Modeling Energy Transduction in Systems of Nanoparticle-Filled Polymeric Microcapsules

摘要

Biological cells can communicate with each other via molecules that are released by signaling cells and recognized by receptors on the surface of target cells. This form of communication enables groups of cells to perform complicated,concerted functions. Inspired by the signaling behavior of biological cells,we recently used theory and simulation to design self-propelled microcapsules that communicate with each other via nanoparticles . This synthetic system consists of a 1 signaling microcapsule that encases nanoparticles and an initially empty target capsule. Both microcapsules are immersed in a fluid and are localized on an initially homogenously adhesive substrate. Furthermore,at the onset,both capsules are stationary. As the nanoparticles diffuse from the interior of signaling capsule and into the surrounding fluid,they can adsorb onto the substrate. Here,we assume that the adhesive strength of the substrate is reduced by the adsorbed nanoparticles.
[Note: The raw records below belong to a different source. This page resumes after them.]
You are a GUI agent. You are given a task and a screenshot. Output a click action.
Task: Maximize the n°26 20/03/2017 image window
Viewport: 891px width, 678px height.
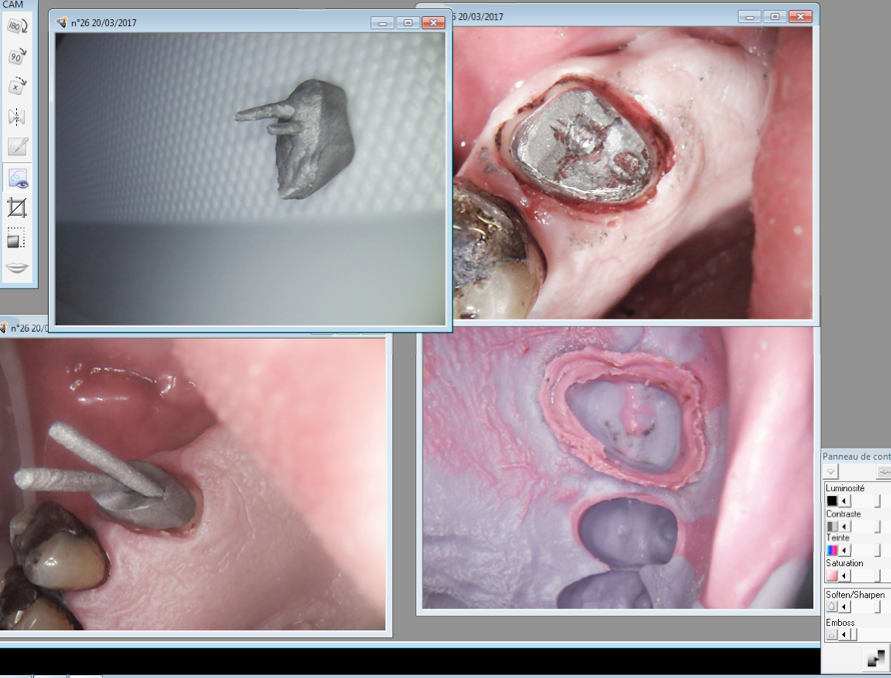click(408, 22)
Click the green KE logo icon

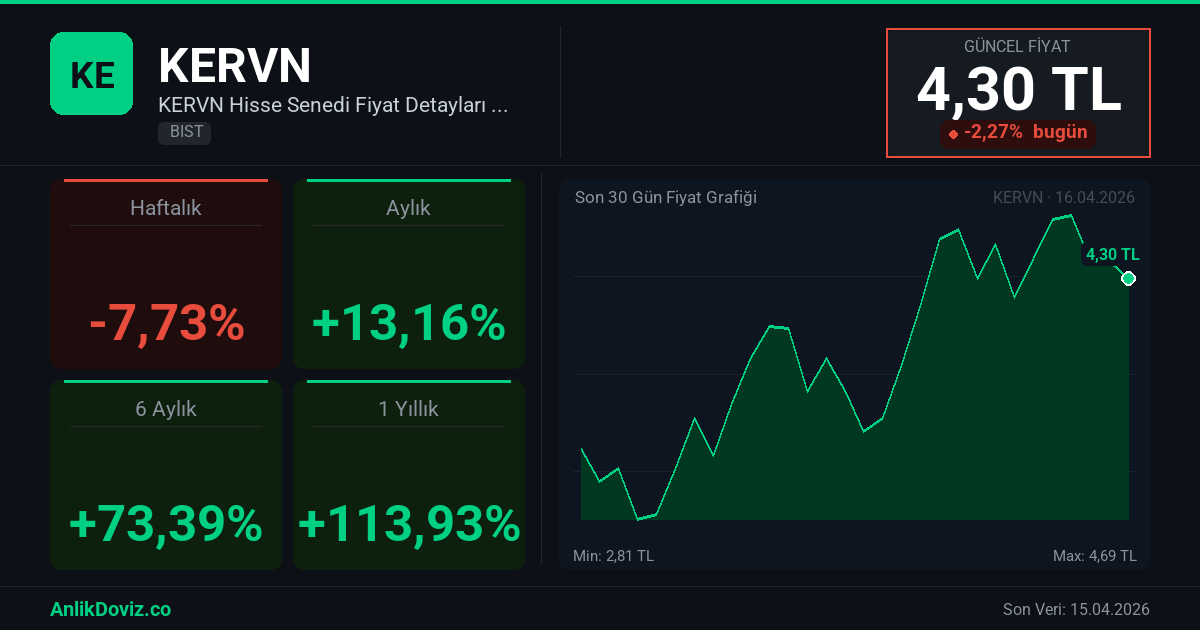pos(91,73)
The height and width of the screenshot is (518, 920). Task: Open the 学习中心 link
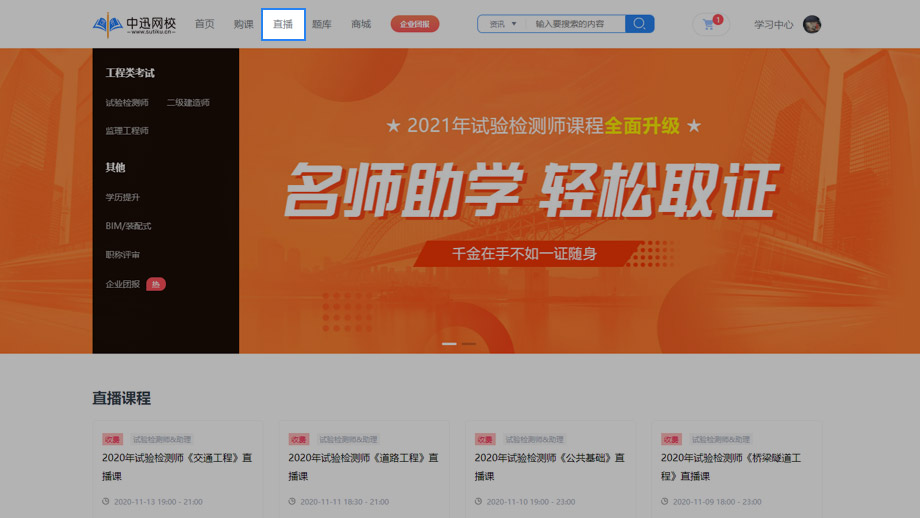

Consequently,the adsorbed nanoparticles give rise to an adhesion gradient under the target capsule that propels this capsule to move along the substrate. Through hydrodynamic interaction between the capsules,the target capsule then effectively "pulls" the signaling capsule onto the adhesion gradient. This behavior creates a self-sustained motion of both the capsules,since the adhesion gradient is now propagated due to the movement of the signaling capsule,which continues to release the nanoparticles. In effect,the released nanoparticles provide the fuel that drives the concerted motion of both the capsules. In this sense,the system displays chemo-mechanical transduction,where the chemical energy produced by the adsorption of the nanoparticles is transduced into the mechanical motion of the capsules. Ultimately,the findings could enable researchers to fabricate small-scale devices that "cooperate" to display effective forms of self-actuation,sensing,and sharing of information.